- DOCUMENT EXTRACT:
Taking your business elsewhere only works when individual customers represent a significant proportion of a company's income. With the volume Amazon handles, any individual attempt to send market signals is completely drowned out by noise and marketting. To send such a market signal strongly enough to be received, you would have to have an advertising campaign on the scale of another massive corporation. That indicates market failure. It is well known that markets are not resilient against tragedy of the commons, prisoner's dilemma, and similar phenomena.

While I am no fan of the federal government, I am even less of a fan of a federal government that is dwarfed and captured by the power of giant corporate conglomerates, nor am I a fan of corporations large enough to act as governments in their own right. Therefore it is necessary for the size of the largest businesses to not exceed the power of the federal government, and it is necessary for there to be actionable antagonism between the interests of business and government.

Markets can only be free if this balance of scale between public and private interests is maintained.


That's sort of true in ideal circumstances, but when you get to a point where you have a Wal*Mart of Amazon vs. small independent retailers, they have so much money compared to competitors that they don't have to be especially efficient. Megacorps can even undersell competitors and take a loss until the competition taps out, and now they have no incentive to respond to demand efficiently because they are the only seller.

- MATERIAL PROVIDED:

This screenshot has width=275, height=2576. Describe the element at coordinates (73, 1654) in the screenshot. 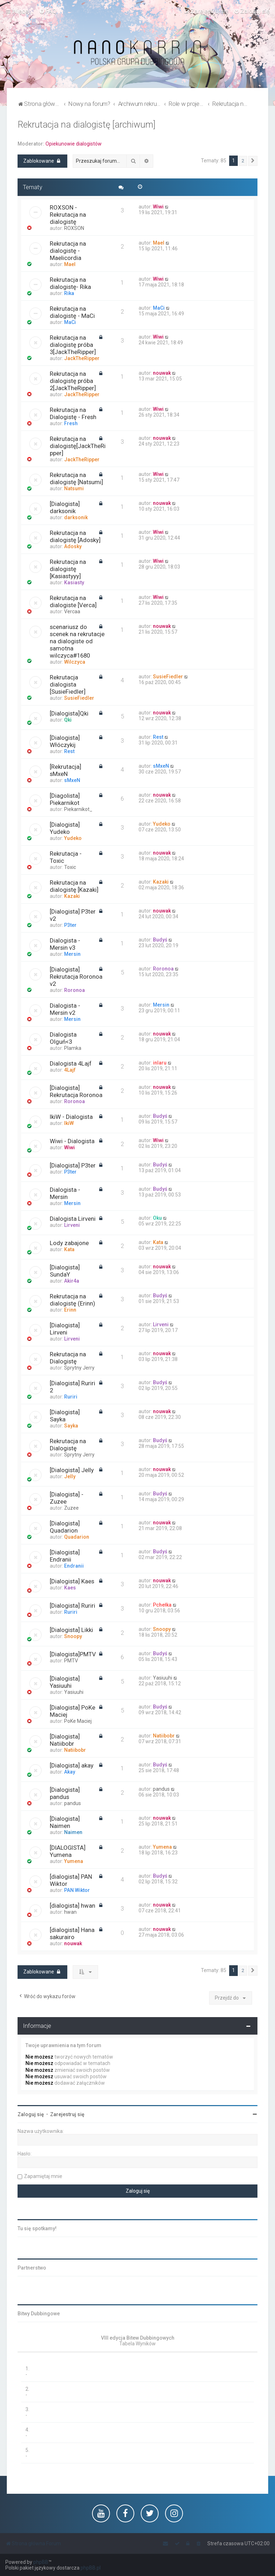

- TASK GOAL:
Write out the part of the text on corporate size and free markets above, starting at "Markets can only" and ending at "the only seller.", with every word and mark unchanged.

- REPLY TO THE TASK:
Markets can only be free if this balance of scale between public and private interests is maintained.


That's sort of true in ideal circumstances, but when you get to a point where you have a Wal*Mart of Amazon vs. small independent retailers, they have so much money compared to competitors that they don't have to be especially efficient. Megacorps can even undersell competitors and take a loss until the competition taps out, and now they have no incentive to respond to demand efficiently because they are the only seller.